NETs promote fibroblast-like synoviocytes producing IL-6 to enhance T follicular helper cell response in rheumatoid arthritis.

Abstract

Objective: Although neutrophil extracellular traps (NETs) are recognized as key contributors to rheumatoid arthritis (RA) progression, their immunomodulatory effects on T follicular helper (Tfh) cell differentiation remain enigmatic. Based on the effect of NETs on RA fibroblast-like synoviocytes (RA-FLSs), our study is aimed at investigating the effect of NETs on Tfh cell differentiation in RA.

Methods: Immunofluorescence, western blotting, and flow cytometry were used to investigate whether NETs mediated the inflammatory phenotype transformation of synovium fibroblasts to produce IL-6 and promote Tfh cell differentiation through TLR9/MyD88/NF-κB pathway. The expressions of Cit H3, MPO, TLR9, and Bcl-6 in the synovial tissues of the trauma control group and the RA group were analyzed by immunohistochemistry.

Results: Our findings indicated that the plasma concentrations of IL-6 and MPO-DNA in RA patients were positively correlated with the level of IL-21 in lymphocytes and the proportion of circulating T follicular helper cells in peripheral blood. Further analysis revealed that NETs mediate the release of IL-6 from RA-FLSs through the TLR9/MyD88/NF-κB pathway, thereby inducing the differentiation of CD4 + T cells into Tfh cells and promoting the development of adaptive immunity in RA.

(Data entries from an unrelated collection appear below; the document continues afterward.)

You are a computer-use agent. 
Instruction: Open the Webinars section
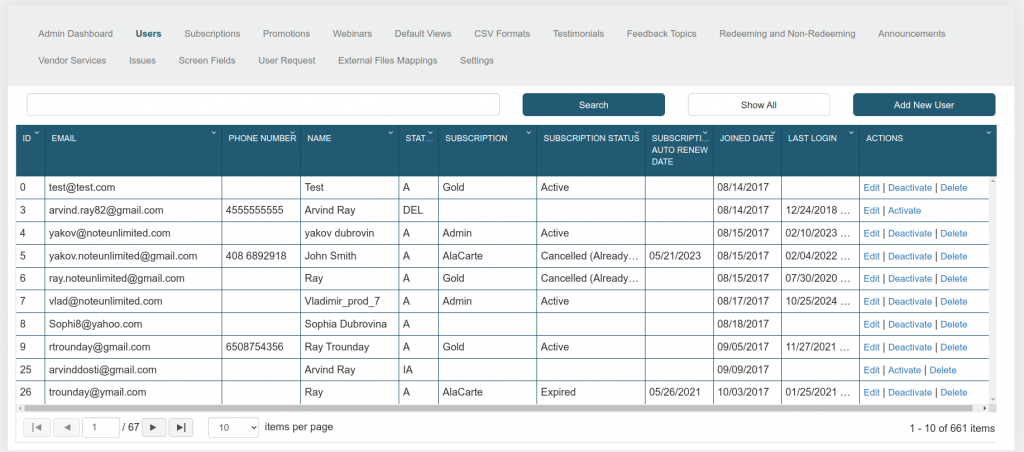pos(352,34)
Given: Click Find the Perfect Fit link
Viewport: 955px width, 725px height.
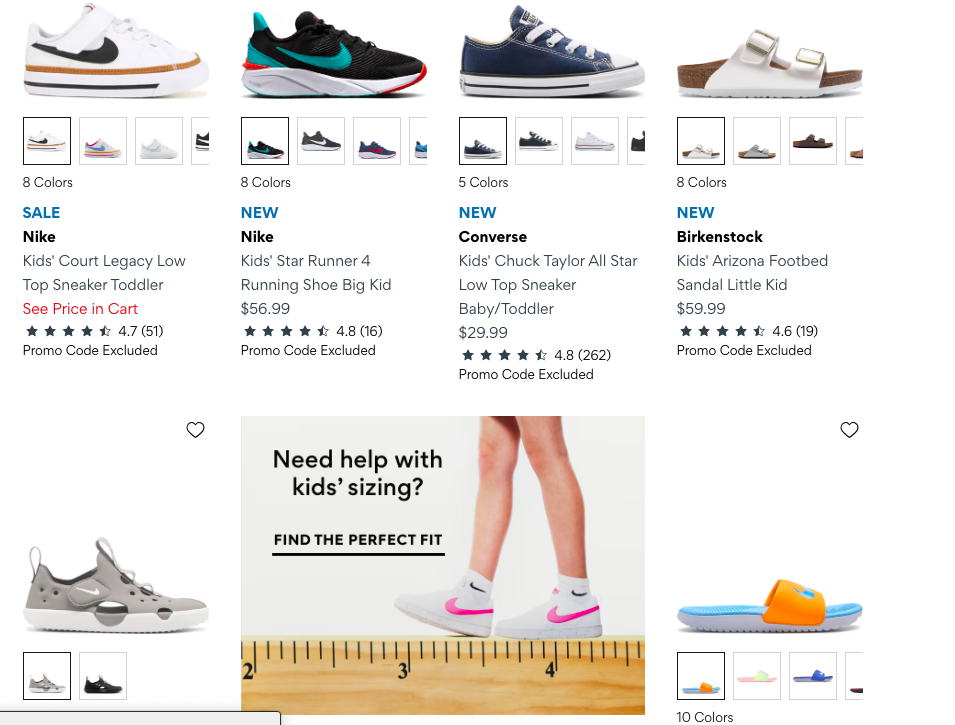Looking at the screenshot, I should (x=358, y=540).
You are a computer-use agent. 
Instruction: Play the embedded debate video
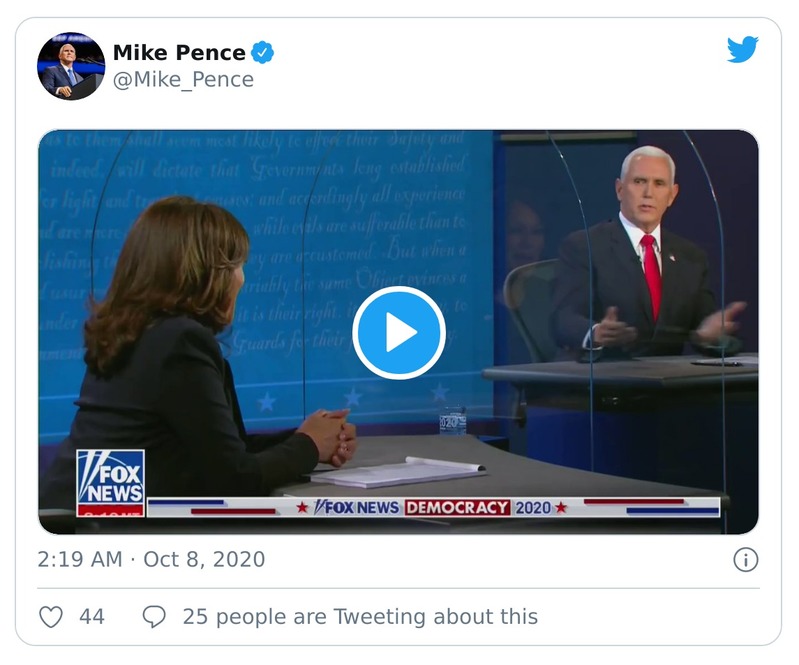click(398, 332)
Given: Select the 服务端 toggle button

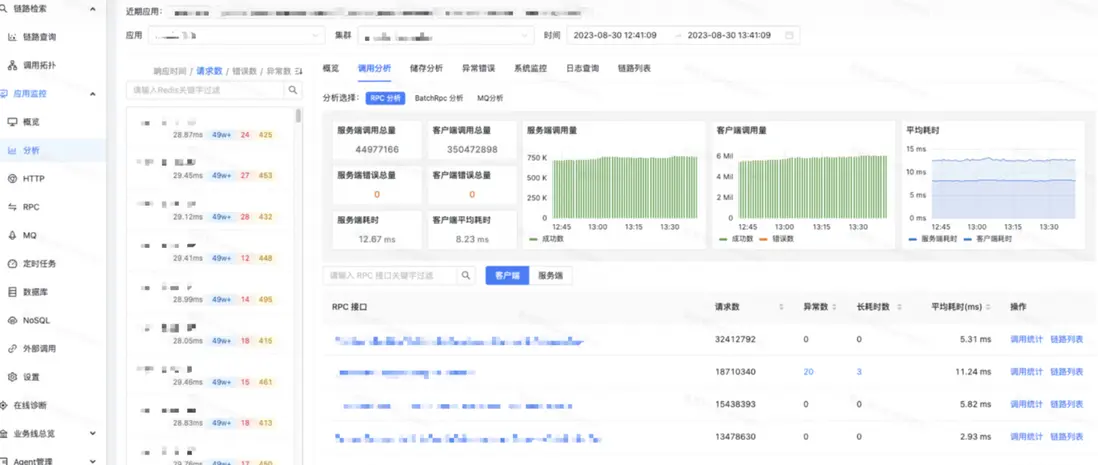Looking at the screenshot, I should tap(551, 276).
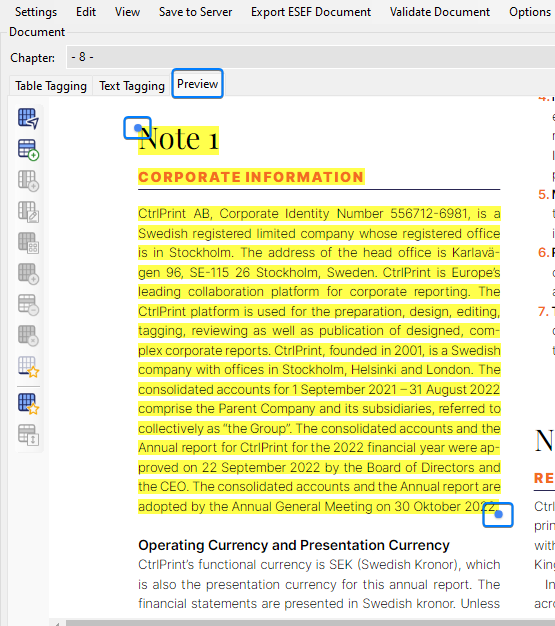This screenshot has width=555, height=626.
Task: Click the delete table X icon
Action: (28, 335)
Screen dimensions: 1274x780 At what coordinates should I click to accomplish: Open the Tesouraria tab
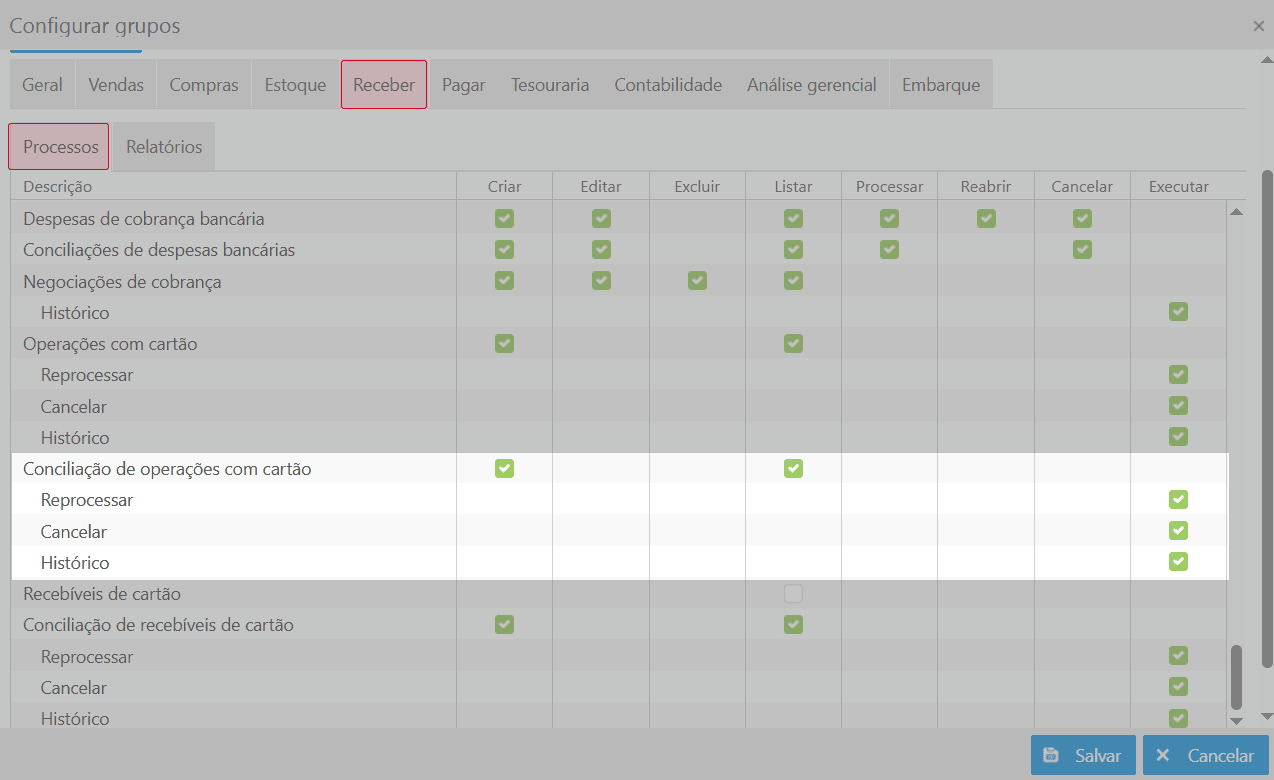(549, 85)
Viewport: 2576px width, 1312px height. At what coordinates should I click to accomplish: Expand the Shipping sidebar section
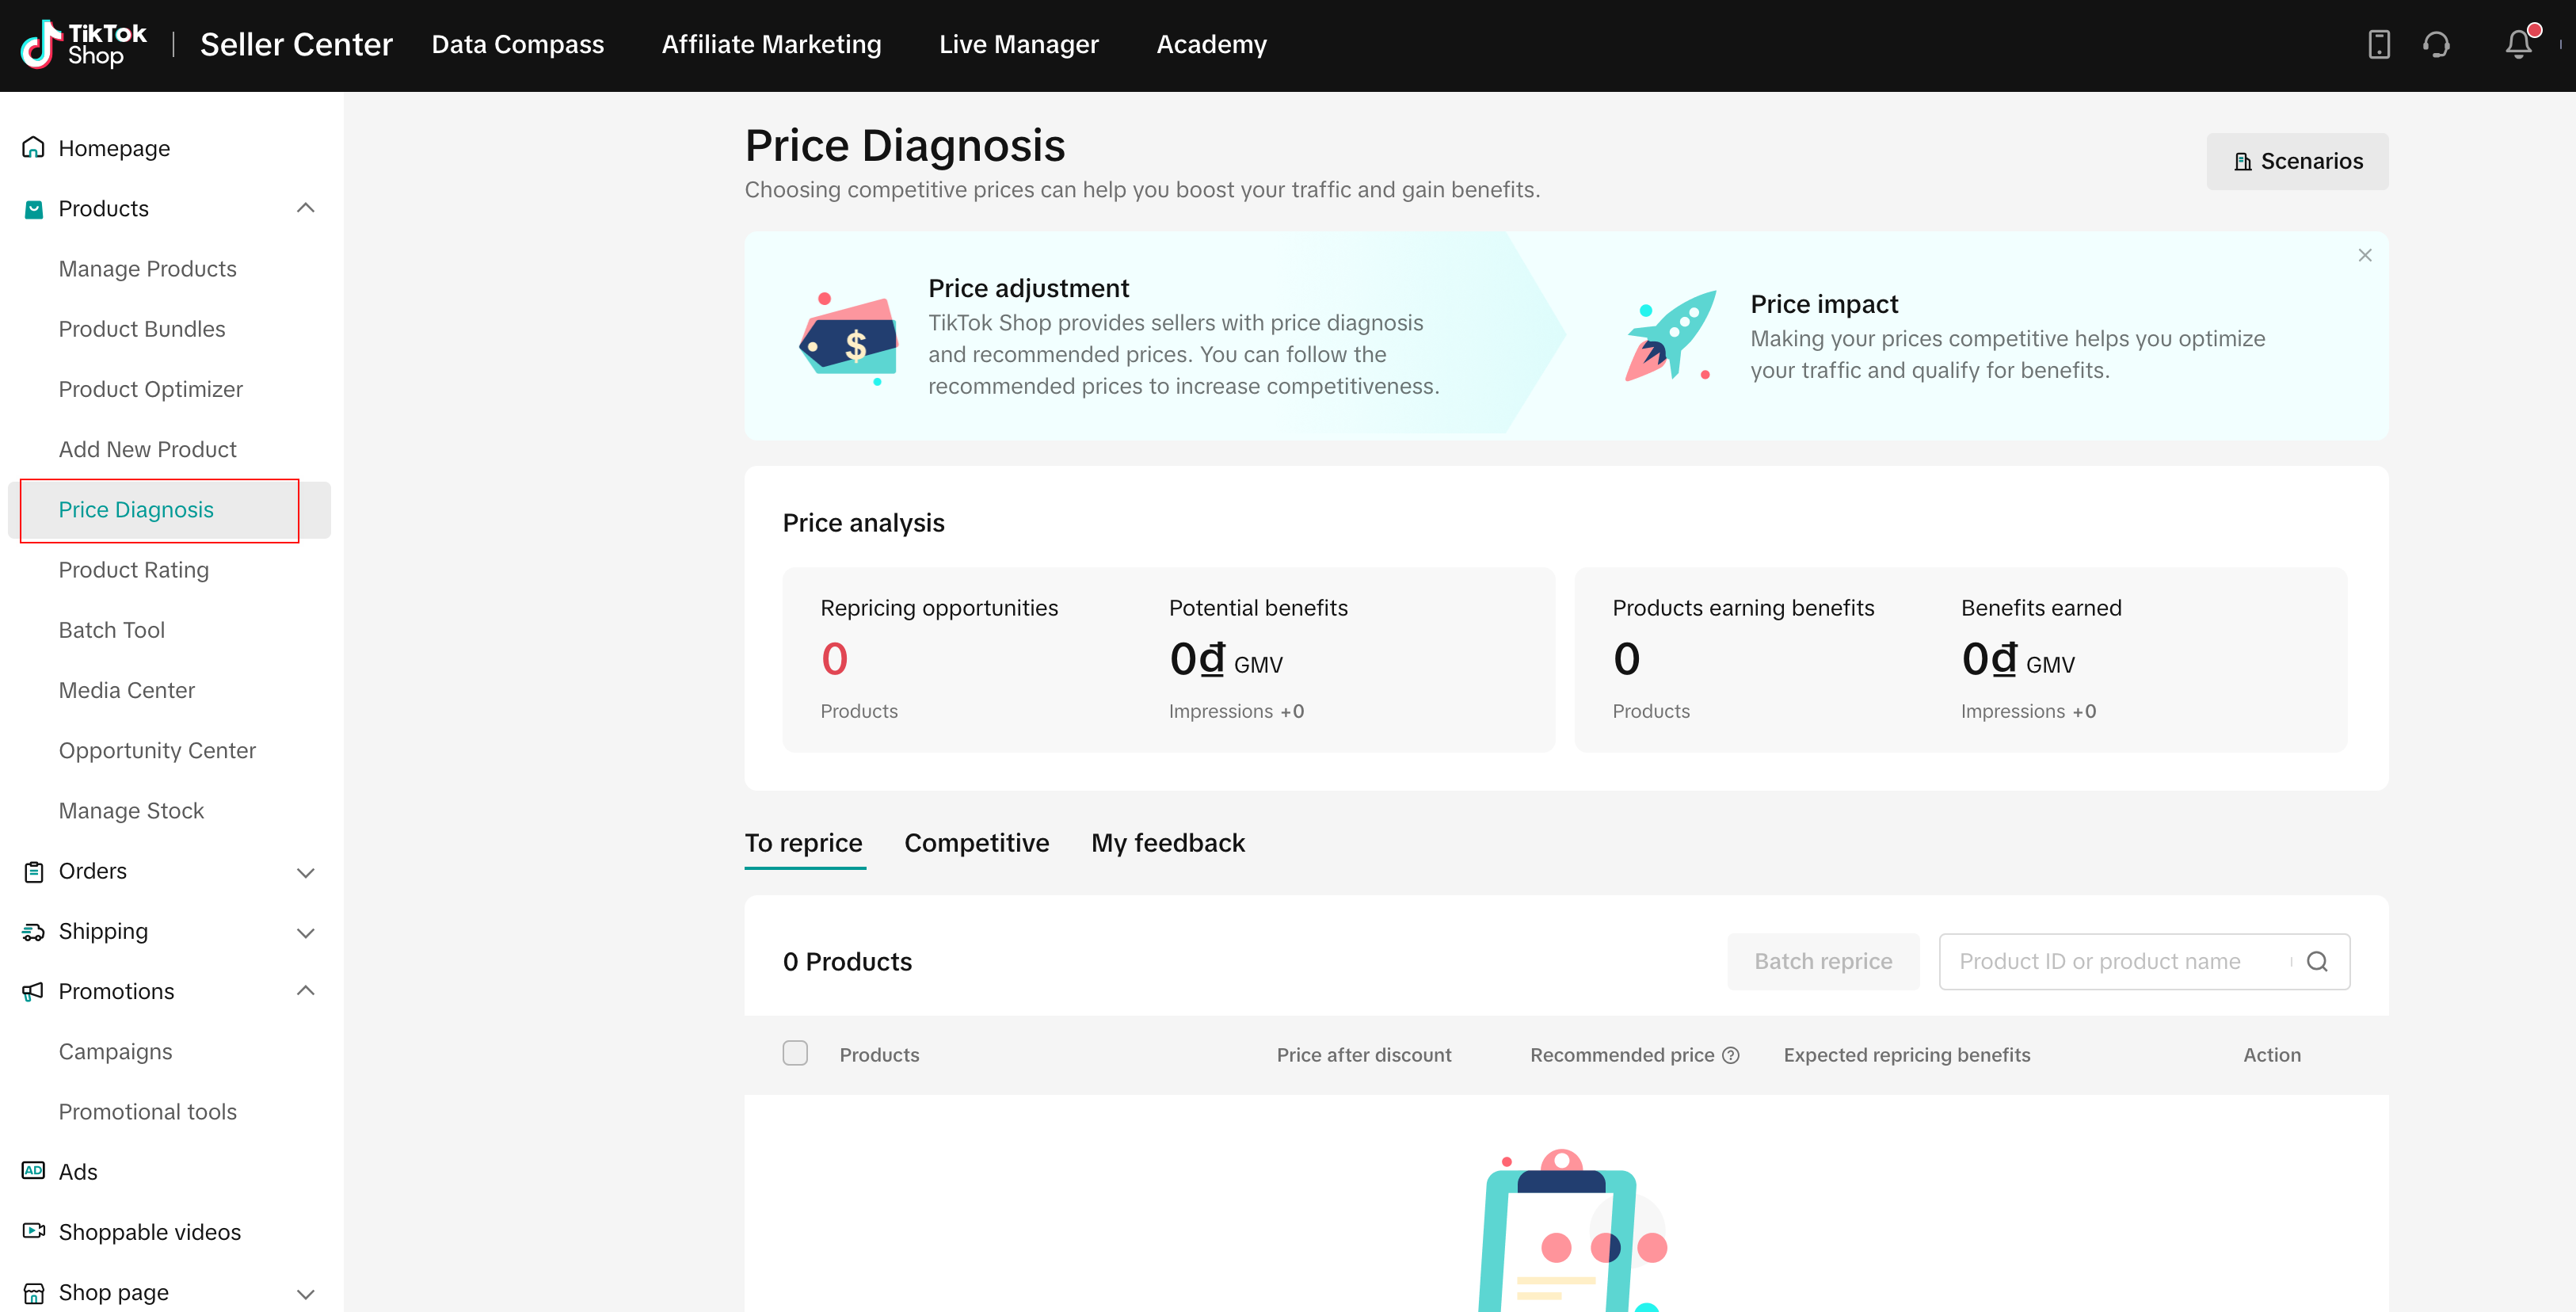[305, 932]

Conclusion: This study demonstrated that NETs promoted Tfh cell differentiation by inducing IL-6 production by synovial fibroblasts through the TLR9/MyD88/NF-κB pathway. Targeting TLR9 may be a potential target for the treatment of RA. Key Points • NETs promoted Tfh cell differentiation by inducing IL-6 production by synovial fibroblasts through the TLR9/MyD88/NF-κB pathway. • Targeting TLR9 may be a potential target for the treatment of RA.